Allergen-specific immunotherapy (SIT) is the only disease-modifying treatment for allergies. It interferes with the pathological immunologic mechanisms that lead to the development of allergy. SIT significantly alleviates allergic symptoms, thereby decreasing the need for symptomatic medication, and it also offers long-term protection and prevents the development of asthma in people who already have allergic rhinoconjunctivitis. The main route of administration has been subcutaneous (SCIT), but recently sublingual immunotherapy (SLIT) has been gaining considerable interest. It is recommended to administer SIT for at least 3 to 5 years, in order to induce a strong immune response against allergens and to ensure long-term protection. Recent studies revealed that compliance to SCIT is significantly higher than for SLIT (Egert-Schmidt et al, 2014).
- SCIT involves the administration of a course of injections, starting with a very low dose of allergen and building up gradually until a plateau or maintenance dose is achieved. Maintenance injections are then given at 4- to 6-week intervals for 3 to 5 years.
- SLIT involves daily sublingual administration of allergen drops or tablets (available since 2014), for a period of 3 to 5 years.
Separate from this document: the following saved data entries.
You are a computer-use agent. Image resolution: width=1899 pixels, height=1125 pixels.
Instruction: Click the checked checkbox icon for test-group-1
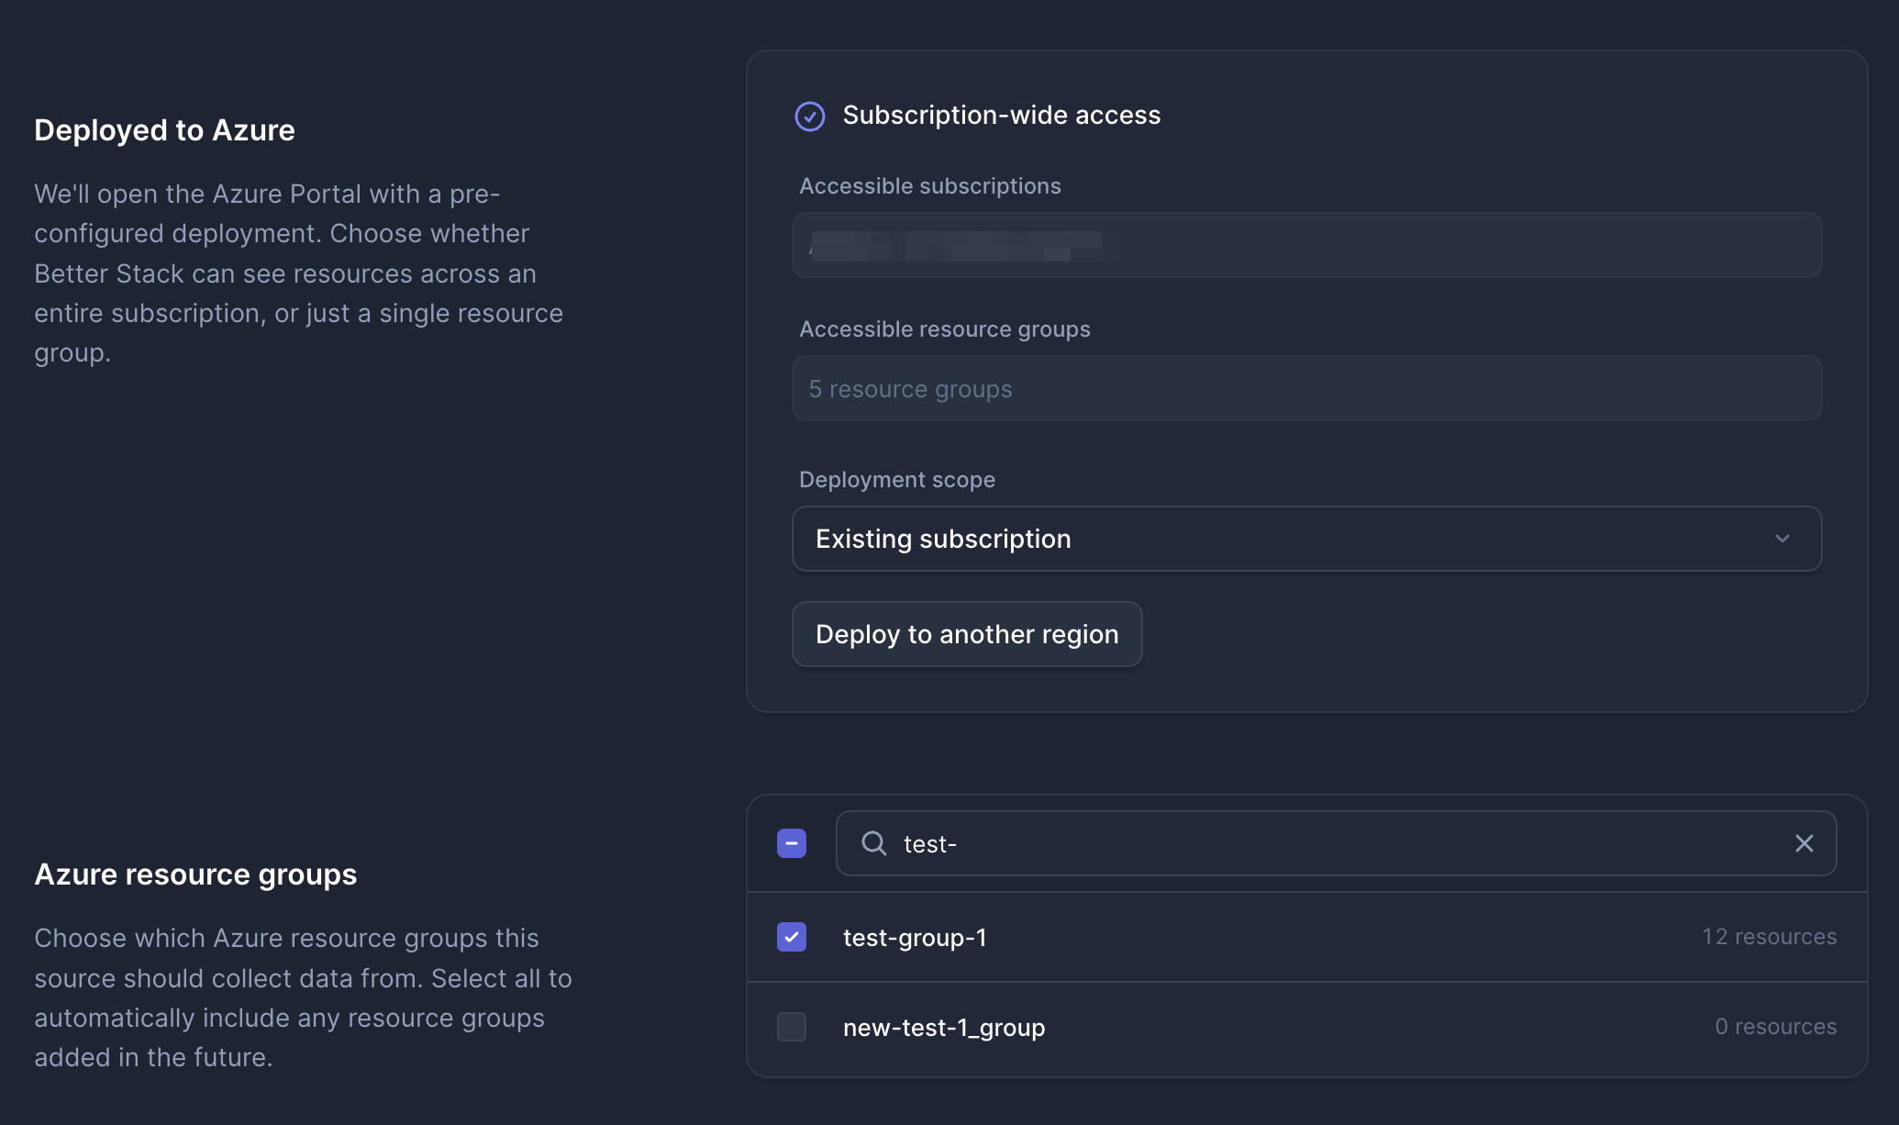[791, 937]
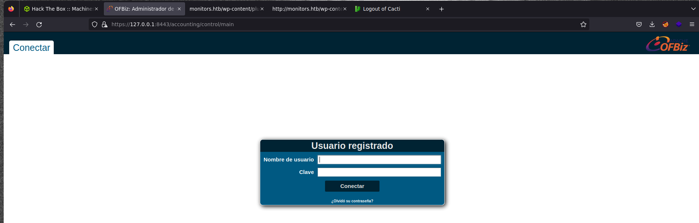The image size is (699, 223).
Task: Select the monitors.htb/wp-content/plu tab
Action: (x=224, y=9)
Currently, most SIT products are still prepared from poorly defined allergen extracts (Valenta et al, 2012). However, as more allergen molecules are being structurally characterized, it has become possible to produce well-defined recombinant and synthetic molecules, coupled allergens, and genetic vaccines. Other SIT improvements include the addition of omalizumab or adjuvants (with toll-like receptor agonist activity), cell-based approaches (allergen-expressing stem cells, engineered T regulatory cells, engineered Th1 cells), the use of different administration routes (intralymphatic, epicutaneous), and passive immunization with allergen-specific antibodies. So far, SIT has not been developed as prophylactic vaccination with the aim of preventing allergic sensitization. This challenging new approach is still in early research phases, and it could represent a significant advancement (Fig. 1). The prophylactic treatment would obviously be a major step forward because it would not be limited to the treatment of allergic patients, but would also prevent allergies and, hence, stop the currently exploding allergy epidemic.